Her work has often been cited as having erotic tones, and indeed her illustrations of the book ‘Tales from the Smokehouse’ was “burned in Boston” as they say, for exhibiting a sexuality that was hitherto unheard of in depictions of Native life and stories. When the book was exhibited, it was censored and shut down by the police.
Ms. Odjig’s influence crossed many boundaries and Debajehmujig Storytellers has based a number of works on her stories and art.
“Back in the past we did ‘Ever That Nanabush’ based on the illustrations she did in the 1960s for the Nanabush Stories and we had ‘Dear Daphne’ based on letters to Daphne written from the young artist perspective,” said artistic director Joe Osawabine.
“She was a real trailblazer and opened up a lot of trails for all of us that came after,” he said. “Before that, no one seems to have even realized that we existed.”
Mr. Osawabine and the Debaj crew have just taken down an art exhibit, ‘From the Heart of Turtle Island,’ at Debaj’s Creation Centre in Manitowaning which featured one of her earlier works.
“It is a very sad day,” said Mr. Osawabine.
“Daphne was a very beautiful individual,” said Anishinabe artist Mike Cywink, who credited Ms. Odjig with inspiring him to expand the boundaries of his own style of work. “She was the top international artist to come out of Wikwemikong,” he said. “She was an incredible role model for both Native and non-Native artists across the world.”

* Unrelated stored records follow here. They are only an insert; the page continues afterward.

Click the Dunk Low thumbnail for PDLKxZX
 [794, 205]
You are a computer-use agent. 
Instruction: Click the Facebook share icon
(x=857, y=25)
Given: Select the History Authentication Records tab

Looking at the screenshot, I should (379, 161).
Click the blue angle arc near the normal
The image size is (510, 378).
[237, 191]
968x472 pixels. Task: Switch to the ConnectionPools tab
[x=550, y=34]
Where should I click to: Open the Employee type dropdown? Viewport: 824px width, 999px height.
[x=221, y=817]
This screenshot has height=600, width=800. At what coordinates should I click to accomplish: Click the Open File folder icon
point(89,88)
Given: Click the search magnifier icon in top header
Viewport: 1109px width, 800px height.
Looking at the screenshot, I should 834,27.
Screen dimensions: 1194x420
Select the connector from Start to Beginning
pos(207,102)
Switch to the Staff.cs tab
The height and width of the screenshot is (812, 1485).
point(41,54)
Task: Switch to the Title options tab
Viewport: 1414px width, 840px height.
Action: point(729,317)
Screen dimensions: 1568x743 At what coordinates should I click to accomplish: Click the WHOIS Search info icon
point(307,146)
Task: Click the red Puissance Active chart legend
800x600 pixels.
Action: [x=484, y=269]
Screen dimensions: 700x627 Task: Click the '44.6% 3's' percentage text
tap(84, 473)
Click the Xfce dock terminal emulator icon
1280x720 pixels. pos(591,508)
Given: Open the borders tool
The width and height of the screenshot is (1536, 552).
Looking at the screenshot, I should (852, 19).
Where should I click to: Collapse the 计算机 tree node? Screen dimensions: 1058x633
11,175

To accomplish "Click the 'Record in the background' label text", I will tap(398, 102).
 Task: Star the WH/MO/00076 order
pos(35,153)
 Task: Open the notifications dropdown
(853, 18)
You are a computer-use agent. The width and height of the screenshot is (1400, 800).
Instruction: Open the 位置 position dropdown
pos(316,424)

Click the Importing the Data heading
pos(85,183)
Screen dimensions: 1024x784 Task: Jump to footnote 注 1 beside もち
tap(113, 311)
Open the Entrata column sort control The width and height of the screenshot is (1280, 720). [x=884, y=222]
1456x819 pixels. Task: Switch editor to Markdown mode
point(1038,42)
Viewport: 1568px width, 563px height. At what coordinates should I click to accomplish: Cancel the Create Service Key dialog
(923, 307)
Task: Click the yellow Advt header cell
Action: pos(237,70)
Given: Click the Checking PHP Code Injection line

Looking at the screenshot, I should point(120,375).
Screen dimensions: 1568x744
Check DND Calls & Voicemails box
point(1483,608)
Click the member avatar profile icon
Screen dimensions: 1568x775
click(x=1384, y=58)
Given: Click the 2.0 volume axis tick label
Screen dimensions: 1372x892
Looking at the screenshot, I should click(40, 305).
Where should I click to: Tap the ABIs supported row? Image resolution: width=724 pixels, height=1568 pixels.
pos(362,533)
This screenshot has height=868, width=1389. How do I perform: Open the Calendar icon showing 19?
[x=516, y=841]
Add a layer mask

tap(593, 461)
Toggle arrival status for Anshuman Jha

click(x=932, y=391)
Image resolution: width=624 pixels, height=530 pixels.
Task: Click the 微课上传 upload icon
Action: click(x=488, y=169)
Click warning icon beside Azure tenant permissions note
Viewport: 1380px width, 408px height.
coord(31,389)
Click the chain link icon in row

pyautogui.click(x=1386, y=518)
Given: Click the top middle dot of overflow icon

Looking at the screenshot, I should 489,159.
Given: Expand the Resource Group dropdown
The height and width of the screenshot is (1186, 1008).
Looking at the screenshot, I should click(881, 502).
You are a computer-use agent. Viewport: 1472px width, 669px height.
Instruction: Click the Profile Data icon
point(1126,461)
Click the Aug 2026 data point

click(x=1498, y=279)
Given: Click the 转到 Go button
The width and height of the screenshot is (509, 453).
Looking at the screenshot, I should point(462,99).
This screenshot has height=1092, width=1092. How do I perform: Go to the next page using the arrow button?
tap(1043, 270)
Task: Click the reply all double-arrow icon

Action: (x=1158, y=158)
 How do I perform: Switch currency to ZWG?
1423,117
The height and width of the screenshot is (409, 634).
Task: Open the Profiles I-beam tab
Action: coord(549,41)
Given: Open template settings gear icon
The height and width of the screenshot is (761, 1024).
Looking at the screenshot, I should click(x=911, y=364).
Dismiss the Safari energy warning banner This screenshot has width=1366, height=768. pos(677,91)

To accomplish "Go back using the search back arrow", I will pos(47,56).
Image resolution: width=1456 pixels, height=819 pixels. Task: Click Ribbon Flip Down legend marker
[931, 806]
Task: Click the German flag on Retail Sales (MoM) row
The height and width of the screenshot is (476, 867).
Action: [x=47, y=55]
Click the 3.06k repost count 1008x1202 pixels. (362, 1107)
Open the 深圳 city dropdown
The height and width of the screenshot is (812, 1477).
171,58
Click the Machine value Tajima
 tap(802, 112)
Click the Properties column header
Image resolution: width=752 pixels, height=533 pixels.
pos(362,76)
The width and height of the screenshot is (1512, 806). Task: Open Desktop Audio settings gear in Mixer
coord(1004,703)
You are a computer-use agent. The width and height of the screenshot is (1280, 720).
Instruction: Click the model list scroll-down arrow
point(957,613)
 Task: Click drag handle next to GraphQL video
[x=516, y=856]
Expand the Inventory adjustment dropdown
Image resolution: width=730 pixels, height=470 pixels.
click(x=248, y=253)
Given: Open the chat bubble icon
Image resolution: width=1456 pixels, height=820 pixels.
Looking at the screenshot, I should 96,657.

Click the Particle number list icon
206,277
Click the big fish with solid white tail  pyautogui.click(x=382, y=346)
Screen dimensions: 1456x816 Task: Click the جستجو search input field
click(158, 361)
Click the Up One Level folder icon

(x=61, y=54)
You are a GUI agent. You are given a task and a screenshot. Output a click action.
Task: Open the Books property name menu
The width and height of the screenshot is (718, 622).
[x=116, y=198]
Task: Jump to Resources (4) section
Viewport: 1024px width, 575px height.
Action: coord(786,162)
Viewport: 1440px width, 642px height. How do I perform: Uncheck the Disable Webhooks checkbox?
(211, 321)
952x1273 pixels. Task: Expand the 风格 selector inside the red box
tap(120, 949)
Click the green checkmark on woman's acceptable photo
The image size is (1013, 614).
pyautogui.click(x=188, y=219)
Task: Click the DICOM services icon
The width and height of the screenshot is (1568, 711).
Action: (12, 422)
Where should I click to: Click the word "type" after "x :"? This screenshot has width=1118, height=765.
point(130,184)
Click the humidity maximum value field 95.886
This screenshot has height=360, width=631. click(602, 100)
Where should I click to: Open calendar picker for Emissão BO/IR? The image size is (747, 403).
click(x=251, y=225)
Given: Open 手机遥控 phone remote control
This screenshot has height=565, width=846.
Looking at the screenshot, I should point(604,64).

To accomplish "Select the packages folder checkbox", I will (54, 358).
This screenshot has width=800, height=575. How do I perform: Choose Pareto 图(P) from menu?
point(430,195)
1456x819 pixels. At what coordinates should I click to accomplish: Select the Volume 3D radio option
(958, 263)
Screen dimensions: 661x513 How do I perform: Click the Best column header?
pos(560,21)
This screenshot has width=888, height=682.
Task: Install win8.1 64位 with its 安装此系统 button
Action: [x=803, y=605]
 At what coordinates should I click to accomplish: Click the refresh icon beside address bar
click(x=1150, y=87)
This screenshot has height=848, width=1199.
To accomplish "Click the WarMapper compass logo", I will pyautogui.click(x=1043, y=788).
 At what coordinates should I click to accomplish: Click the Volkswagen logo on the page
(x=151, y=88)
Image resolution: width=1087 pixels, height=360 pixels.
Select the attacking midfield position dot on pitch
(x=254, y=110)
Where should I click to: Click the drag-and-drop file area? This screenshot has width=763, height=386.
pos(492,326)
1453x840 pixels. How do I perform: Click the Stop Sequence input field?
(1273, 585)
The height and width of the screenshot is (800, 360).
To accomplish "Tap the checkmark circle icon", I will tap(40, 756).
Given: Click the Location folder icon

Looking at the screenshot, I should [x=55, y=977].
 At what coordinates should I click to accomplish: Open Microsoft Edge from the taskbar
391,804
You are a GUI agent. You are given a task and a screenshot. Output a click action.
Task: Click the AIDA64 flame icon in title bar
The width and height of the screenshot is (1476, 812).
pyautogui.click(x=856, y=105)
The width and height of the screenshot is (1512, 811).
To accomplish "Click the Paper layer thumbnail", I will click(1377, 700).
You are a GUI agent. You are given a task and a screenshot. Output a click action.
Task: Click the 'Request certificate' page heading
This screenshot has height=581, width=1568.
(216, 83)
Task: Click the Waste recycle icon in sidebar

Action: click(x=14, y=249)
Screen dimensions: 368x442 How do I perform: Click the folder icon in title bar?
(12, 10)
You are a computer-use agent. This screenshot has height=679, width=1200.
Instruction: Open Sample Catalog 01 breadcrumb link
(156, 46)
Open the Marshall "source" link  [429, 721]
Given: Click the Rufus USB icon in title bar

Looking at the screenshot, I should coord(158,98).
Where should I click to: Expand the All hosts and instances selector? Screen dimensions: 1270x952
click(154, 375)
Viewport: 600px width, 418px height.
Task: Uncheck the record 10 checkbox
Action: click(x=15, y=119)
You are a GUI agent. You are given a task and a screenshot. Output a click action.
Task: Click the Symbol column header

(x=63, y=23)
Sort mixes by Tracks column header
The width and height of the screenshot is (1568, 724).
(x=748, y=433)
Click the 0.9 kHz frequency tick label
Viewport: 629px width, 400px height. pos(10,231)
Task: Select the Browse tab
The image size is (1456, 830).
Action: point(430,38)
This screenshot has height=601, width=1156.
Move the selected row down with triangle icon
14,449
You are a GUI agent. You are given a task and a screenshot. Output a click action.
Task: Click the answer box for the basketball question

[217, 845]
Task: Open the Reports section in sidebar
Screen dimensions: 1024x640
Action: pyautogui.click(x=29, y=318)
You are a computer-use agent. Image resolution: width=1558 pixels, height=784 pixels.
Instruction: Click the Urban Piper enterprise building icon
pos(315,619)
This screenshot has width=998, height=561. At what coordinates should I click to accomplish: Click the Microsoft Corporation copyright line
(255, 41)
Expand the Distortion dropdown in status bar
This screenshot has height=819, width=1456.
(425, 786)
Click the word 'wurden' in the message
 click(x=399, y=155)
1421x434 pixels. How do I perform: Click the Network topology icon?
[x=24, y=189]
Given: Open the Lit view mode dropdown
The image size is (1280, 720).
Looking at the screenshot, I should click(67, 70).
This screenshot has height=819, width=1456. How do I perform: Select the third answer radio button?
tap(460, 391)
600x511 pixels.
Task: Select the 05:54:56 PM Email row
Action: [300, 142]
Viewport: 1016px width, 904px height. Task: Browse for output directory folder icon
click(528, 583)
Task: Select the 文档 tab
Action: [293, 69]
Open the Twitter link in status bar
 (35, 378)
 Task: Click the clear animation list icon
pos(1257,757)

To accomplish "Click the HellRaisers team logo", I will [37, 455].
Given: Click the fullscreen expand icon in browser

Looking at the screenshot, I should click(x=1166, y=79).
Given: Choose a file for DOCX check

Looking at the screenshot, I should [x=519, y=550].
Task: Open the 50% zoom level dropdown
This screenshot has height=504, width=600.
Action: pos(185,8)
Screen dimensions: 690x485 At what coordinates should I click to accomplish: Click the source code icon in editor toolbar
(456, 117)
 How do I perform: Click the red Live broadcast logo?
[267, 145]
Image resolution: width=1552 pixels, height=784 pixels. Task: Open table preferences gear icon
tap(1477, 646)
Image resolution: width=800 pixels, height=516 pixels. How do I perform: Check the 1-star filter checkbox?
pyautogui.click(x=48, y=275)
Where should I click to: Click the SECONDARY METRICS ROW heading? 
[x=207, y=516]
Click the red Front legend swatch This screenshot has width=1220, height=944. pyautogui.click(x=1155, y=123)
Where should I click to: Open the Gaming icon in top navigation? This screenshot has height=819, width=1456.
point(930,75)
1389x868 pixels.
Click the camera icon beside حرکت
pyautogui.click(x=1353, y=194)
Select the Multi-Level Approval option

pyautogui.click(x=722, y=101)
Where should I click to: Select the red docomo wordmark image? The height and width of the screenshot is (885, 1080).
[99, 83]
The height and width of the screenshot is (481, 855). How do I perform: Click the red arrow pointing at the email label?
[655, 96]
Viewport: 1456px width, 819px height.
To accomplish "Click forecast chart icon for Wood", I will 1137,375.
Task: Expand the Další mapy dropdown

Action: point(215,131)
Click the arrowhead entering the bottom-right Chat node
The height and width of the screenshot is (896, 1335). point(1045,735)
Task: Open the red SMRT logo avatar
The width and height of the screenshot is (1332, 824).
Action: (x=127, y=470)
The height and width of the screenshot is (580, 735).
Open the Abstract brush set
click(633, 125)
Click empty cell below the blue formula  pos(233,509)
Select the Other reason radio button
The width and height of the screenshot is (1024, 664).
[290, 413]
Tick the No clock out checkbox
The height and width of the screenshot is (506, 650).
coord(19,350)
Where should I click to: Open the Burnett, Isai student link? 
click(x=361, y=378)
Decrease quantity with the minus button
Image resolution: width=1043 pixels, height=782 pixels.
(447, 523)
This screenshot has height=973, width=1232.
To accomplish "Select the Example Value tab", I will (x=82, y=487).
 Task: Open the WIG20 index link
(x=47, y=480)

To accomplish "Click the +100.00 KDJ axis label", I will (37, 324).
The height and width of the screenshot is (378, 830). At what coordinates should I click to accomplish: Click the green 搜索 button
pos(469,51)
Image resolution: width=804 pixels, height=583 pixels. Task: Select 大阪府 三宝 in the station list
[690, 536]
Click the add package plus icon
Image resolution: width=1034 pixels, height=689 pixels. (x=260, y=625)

Ms. Odjig was made a member of the Order of Canada in 1986, received a National Aboriginal Achievement Award in 1998, was presented with a Governor General’s Award in Visual Arts in 2007 and was featured in a series of Canadian postal stamps in 2011. Several universities have acknowledged her contribution to education, social justice and the fine arts with honourary doctorates, including one in Letters from Laurentian University in 1982, in Law from the University of Toronto in 1985, in Education from Nipissing University in 1997 and in Fine Arts from the Ontario College of Art and Design University in 2008.